In USDA Zones 8-9: Fertilize 3x a year— in late February, late May and late July/early August.

In USDA Zones 6-7: Further north, fertilize 1x a year in March or after the buds break.

ALL USDA Zones: NEVER fertilize after August as this will start new growth too late in the year and lead to frost damage.

Use a complete fertilizer, such as 16-4-8, 12-6-6, 12-4-8, or 10-10-10, during the tree’s first three years. Fertilize mature trees with the previously listed fertilizers or other N and K fertilizers such as potassium nitrate. Calcium, magnesium, and other plant micronutrients are used in relatively small amounts. Therefore, these nutrients are generally not required to be added unless a soil/leaf analysis reveals low or deficient levels. Application rates may vary. The fertilizer should be spread under the entire canopy, avoiding 5 inches around the trunk.

10-10-10 or 10-0-10   with minerals

1 cup for each year of tree’s life

-Max out at 9 cups for mature tree

Espoma Citrus Tone (Organic)

6 cups for 1 year old

10 cups for 2 year old (4-6 ft)

18 cups for 7-9 ft tree

24 cups for tree over 9 ft

Water For Peach Tree

The first year is a critical time for your new peach tree. It has not had time to establish itself yet and therefore is not as strong as an older tree. To prevent the tree from dying, it must be watered twice a week in light soil and once a week in clay soil. Be sure to soak the entire root system deeply, this will take about 10-20 minutes. For best growth and production, peach trees should receive at least one inch of water a week. During dry spells, water is mandatory. If not properly watered during dry spells, fruit may drop prematurely. Keep at least 4 feet around the peach tree clear of grass and weeds, for less competition for water.

The total minimum water requirement for mature peach trees is about 36 inches per year. Under normal conditions a mature peach tree requires about 35 - 40 gallons of water per day during July and August.

Pruning Peach Trees

Peaches and plums in the South are usually pruned to an open center habit. When planting, you need to select 3 or 4 scaffold branches spaced equally around the trunk and remove other branches flush with the trunk.

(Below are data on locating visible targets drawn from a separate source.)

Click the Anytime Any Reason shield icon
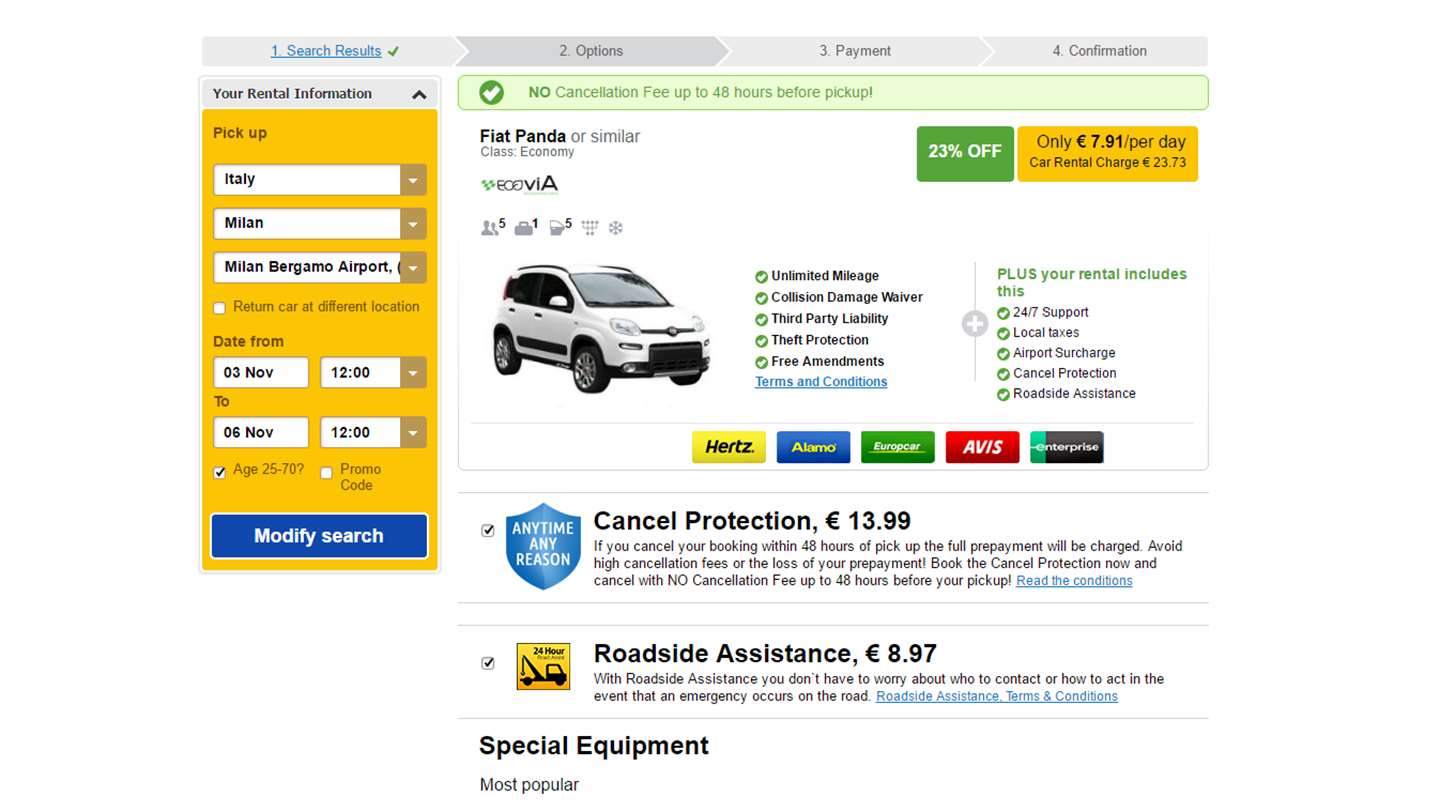This screenshot has width=1440, height=802. point(543,546)
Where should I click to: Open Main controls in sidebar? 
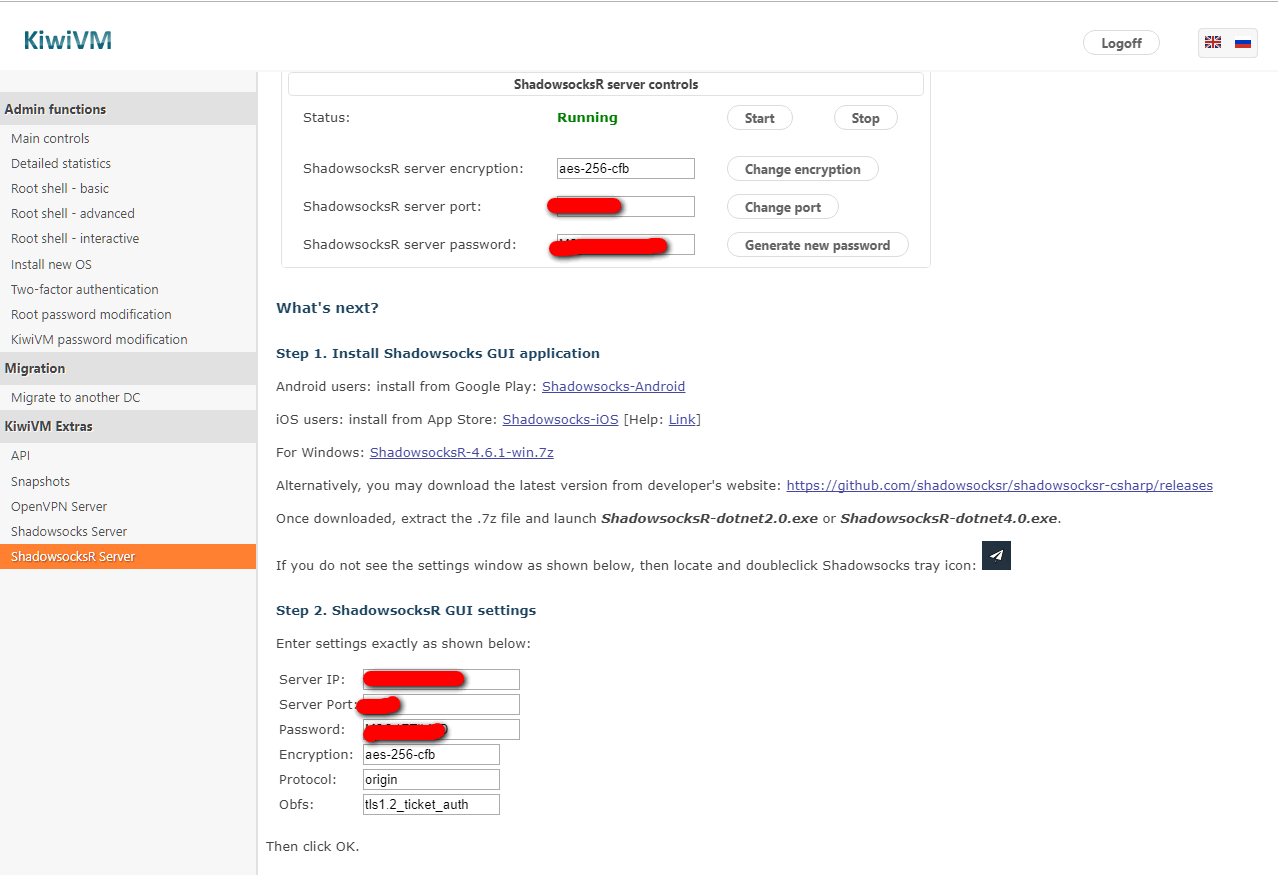50,139
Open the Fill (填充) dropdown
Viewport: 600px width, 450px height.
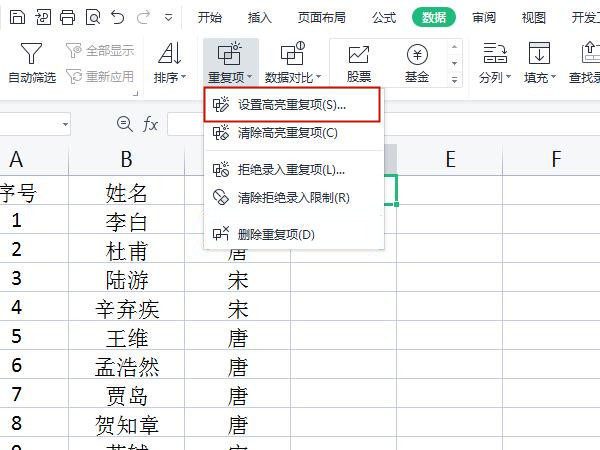(540, 77)
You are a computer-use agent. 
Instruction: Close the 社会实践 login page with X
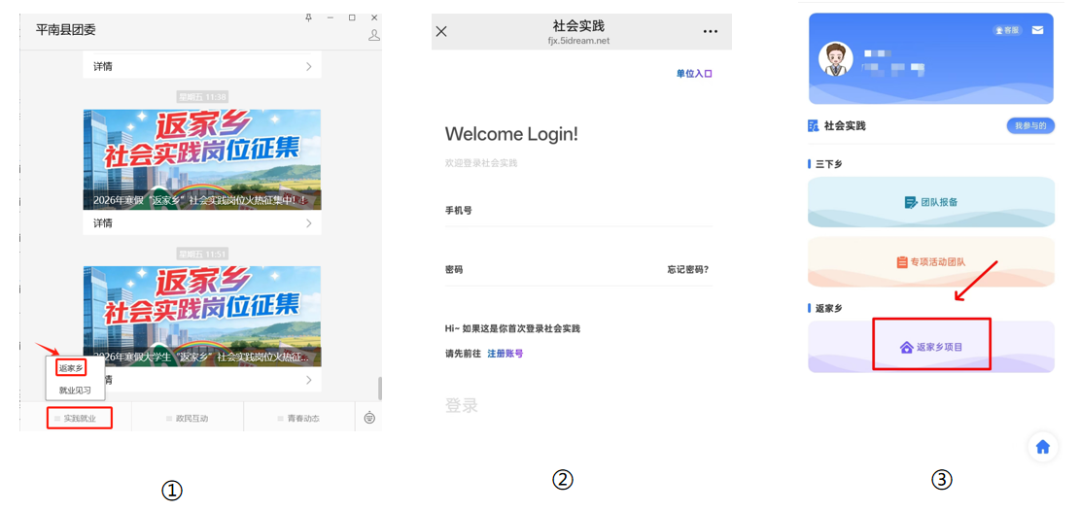coord(441,31)
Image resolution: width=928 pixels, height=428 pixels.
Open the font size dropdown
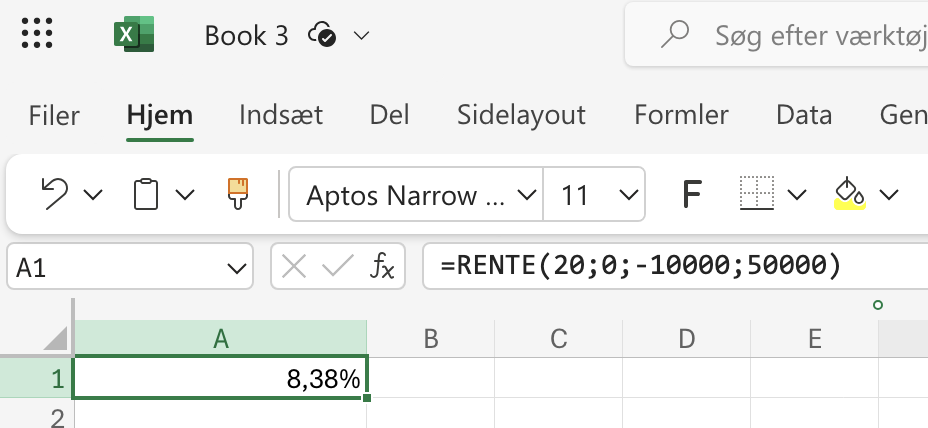tap(628, 194)
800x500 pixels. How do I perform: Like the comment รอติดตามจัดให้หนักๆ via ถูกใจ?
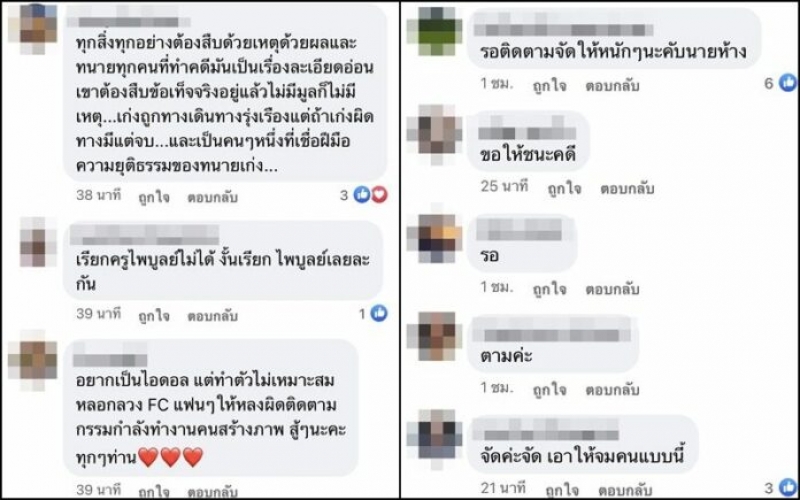point(549,86)
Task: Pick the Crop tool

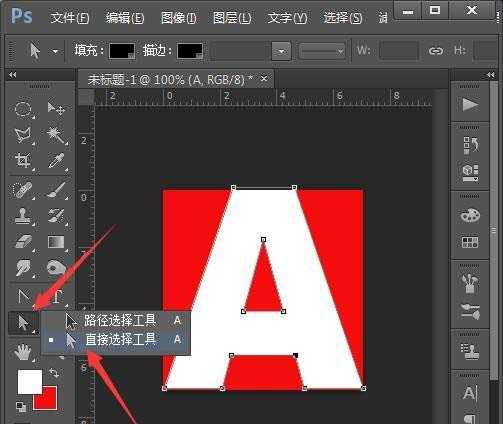Action: tap(23, 161)
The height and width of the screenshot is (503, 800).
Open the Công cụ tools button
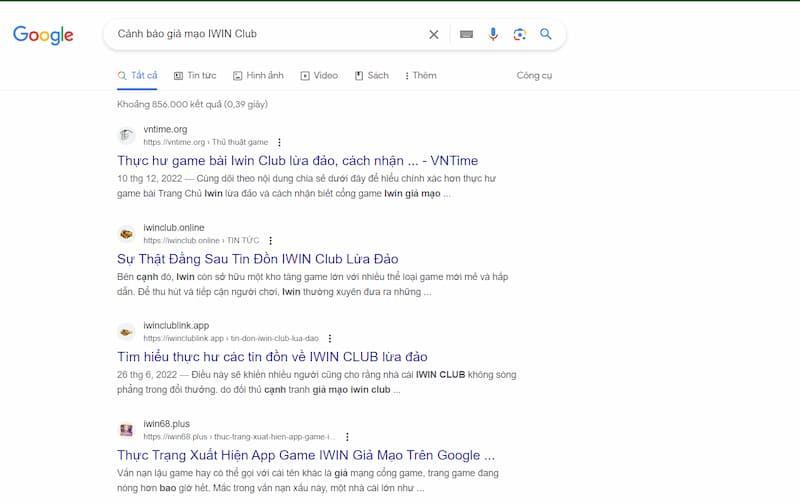534,75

During the second dormant season, top off the scaffold limbs about 36 inches from the trunk to let secondary branching begin. Any strong branches growing towards the center should be removed. This will let the tree have good air circulation in the center of the tree.

Training of your plant should continue for the first 5 years. Pruning is designed to train the tree to grow outward. This is done by removing the strong branches and water sprouts growing in the center. With the help of mold and hold cuts, your tree can be topped out at 7-8 foot. To do this top back the main scaffold limb to a weaker outward growing shoot. This will keep your tree at an easy picking height as well as stimulate new growth lower on the tree.

For a mature tree, pruning should take place during its dormant season. Thin out weak branches and head back long shoots as needed to maintain tree shape. Remove water sprouts. Remove any dead, damaged or diseased branches when pruning. Use mold and hold cuts to maintain easy picking heights.

To grow and keep growing the biggest fruit, thin back the small fruit to no more than 1 fruit per 6 inches of branch. This may not sound like a good idea, but in the end you will have the biggest fruit your tree can produce.

And Finally...

Harvesting Your Peaches

Peach trees will start bearing fruit in 3-5 years, under normal growing conditions with proper maintenance and care.

Harvest season for peach trees: Late June through August, depending on the variety and growing location.

Annual average yield per peach tree: 3 to 6 bushels

Once fruit appears on your peach tree — though you might be tempted — it’s better to wait until just the right time to pick them. Peaches will not further ripen once picked.

Peaches are ripe when:

There are no more traces of green and their characteristic color is fully developed. When gently squeezed, a ripe peach “gives” a little. A hard peach is not ripe. A ripe peach smells sweet, and smells just like a peach. If you can’t smell it, it’s not ready. If you’re not sure, pick one and taste a slice. If it’s crunchy and lacks that sweetness and peach taste, wait a few days before harvesting the rest.